» Written exercise
Pick out each line in the records below that contains the string "pixels", and copy those lines in full.

» Information given
━━━
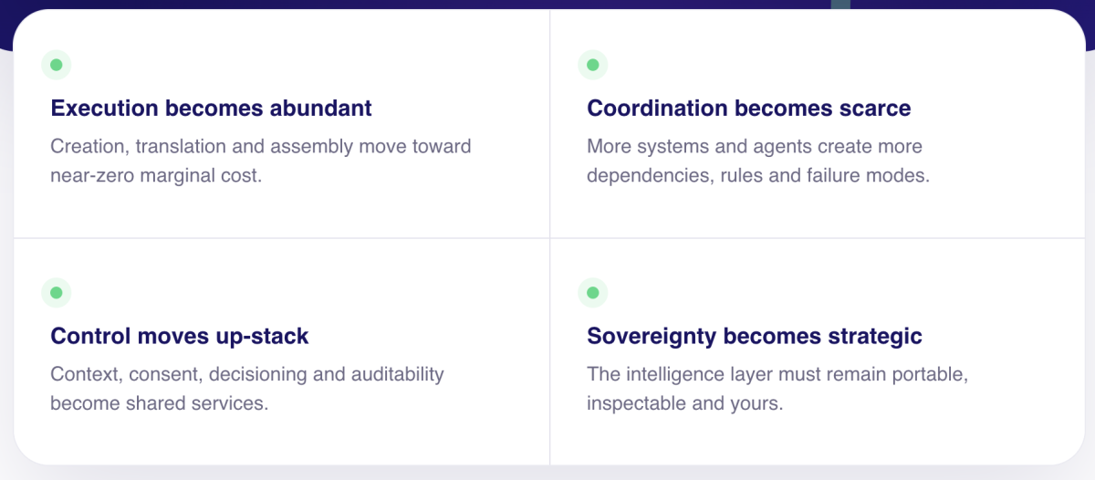Click the text 'inspectable and yours.'
1095x480 pixels.
pos(684,403)
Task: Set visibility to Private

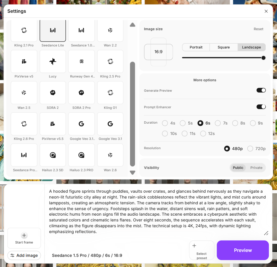Action: (x=256, y=168)
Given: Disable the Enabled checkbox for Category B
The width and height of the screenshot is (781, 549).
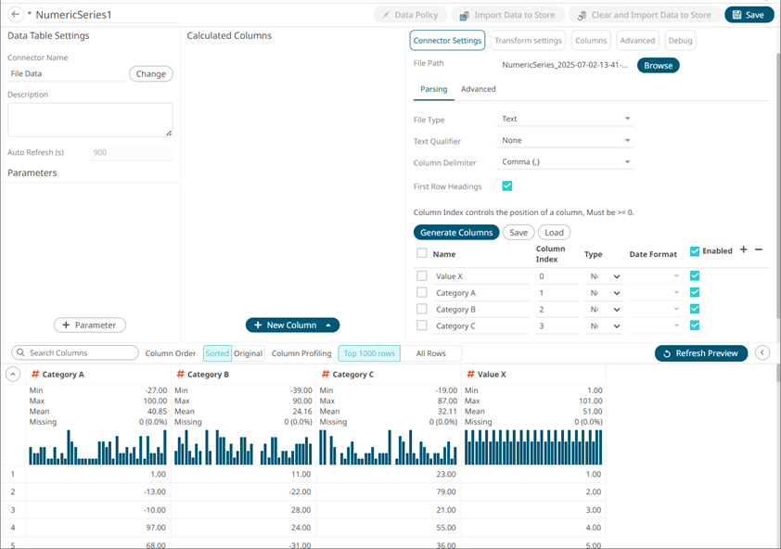Looking at the screenshot, I should 695,309.
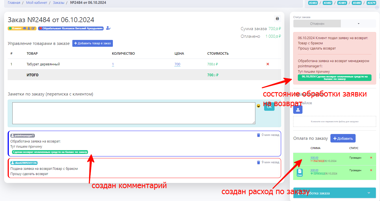Click trash icon on client2809241136 comment

pyautogui.click(x=258, y=162)
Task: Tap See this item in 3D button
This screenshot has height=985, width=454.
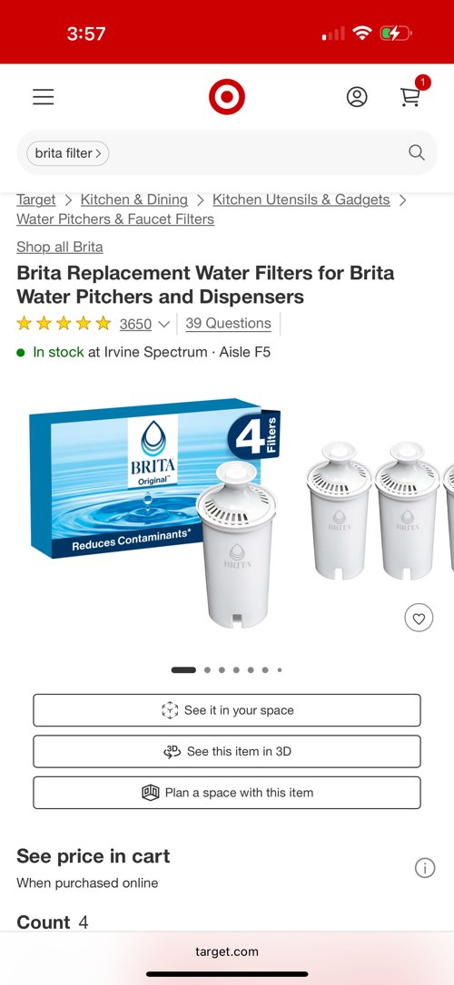Action: click(x=227, y=751)
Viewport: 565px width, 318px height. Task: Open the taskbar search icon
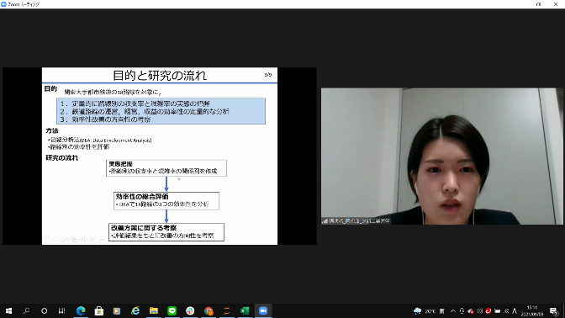tap(26, 310)
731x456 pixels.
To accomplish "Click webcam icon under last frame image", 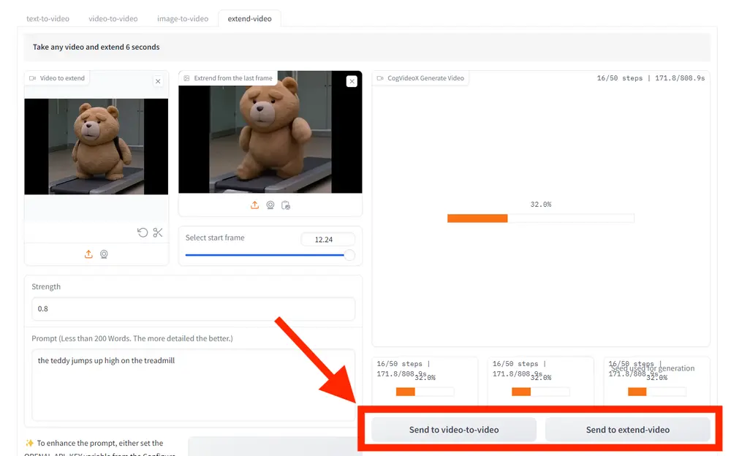I will click(270, 205).
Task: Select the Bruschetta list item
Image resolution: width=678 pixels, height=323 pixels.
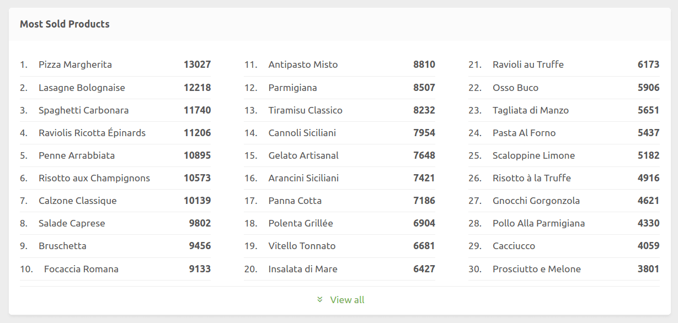Action: pyautogui.click(x=63, y=246)
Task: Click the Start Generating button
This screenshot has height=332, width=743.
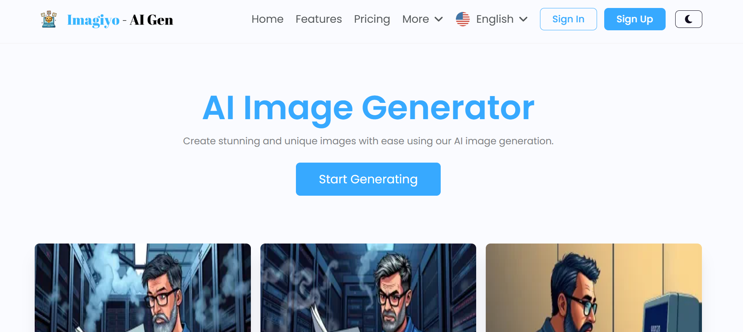Action: pyautogui.click(x=368, y=179)
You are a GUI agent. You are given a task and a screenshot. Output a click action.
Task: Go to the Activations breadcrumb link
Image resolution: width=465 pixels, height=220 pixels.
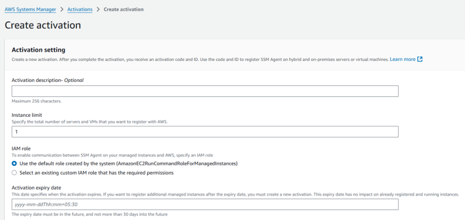80,10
━━━
» Solution for this exercise
1095x480 pixels.
731x456 pixels.
Image resolution: width=678 pixels, height=323 pixels.
Image resolution: width=465 pixels, height=220 pixels.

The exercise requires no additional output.